OR LETTERS FROM A MODERN GREEK.*

LETTER IV.

I RESUME my pen, my esteemed friend, but it is not to reply to the learned and profound disquisitions in your last letter; that would require a calmness and a serenity of mind, which I, alas! do not now possess. Disdain not my weakness, when I tell you that my unstrung soul is now ill fitted to cope with the mastery of yours. But the assurances of your friendship and affection are sweet as the honey of my own Hymettus to my depressed spirits. They convince me, that in pouring out my feelings, whether of joy or wo, in one noble breast, at least, I shall find interest and sympathy.
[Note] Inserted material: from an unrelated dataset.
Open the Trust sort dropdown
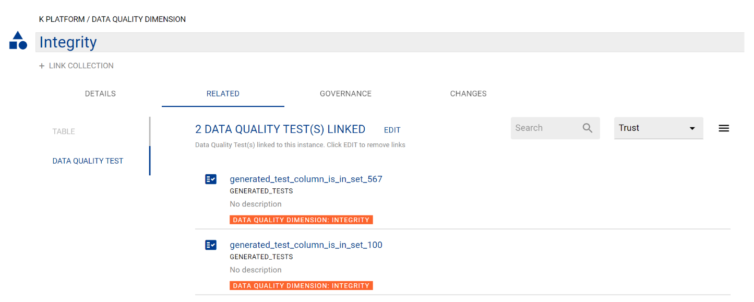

My voyage is commenced; my bark moves gracefully over the deep blue waters, marking its course with a silvery streak. Athens, hallowed by so many glorious associations, is fading from my view. But city of the soul, nurse of genius, of all that is redeeming in our natures! how do I leave thee? Years may elapse ere I again behold thee; and during that period how often will thy image rise before me, linked with all the tender and endearing remembrances of youth and happier days. It is these remembrances, connected with the birth of affection for those who watched over, protected, and loved us in our infancy; and in our wayward youth, ere we comprehended love, or could analyze our own emotions; or when, during the fire and impetuosity of dawning manhood, the passions made themselves felt in all their force; and the soul, revelling in its new existence, is moved by joy or wo, loves or hates with all the intensity of its nature-it is these brilliant moments on which fancy loves to linger, and to which the mind so often and so fondly turns during our after-pilgrimage, that links us with an invisible chain to the spot which witnessed their birth; invests with a halo of loveliness the beings by whom we were then surrounded; and clothes with beauty the landscape, were it even sterile and a wilderness, associated in memory with the awakening of our intellectual existence. This is the source of that passionate yearning after home, the home of our youth, which haunts our after-life; which

*From Alexis Hermeus to Adelheid Eichwald, Professor of Greek at University. Continued from the January Number.

kindles a glow, even in the breasts of the dull and the apathetic, and tunes the soul of genius to all its finer impulses.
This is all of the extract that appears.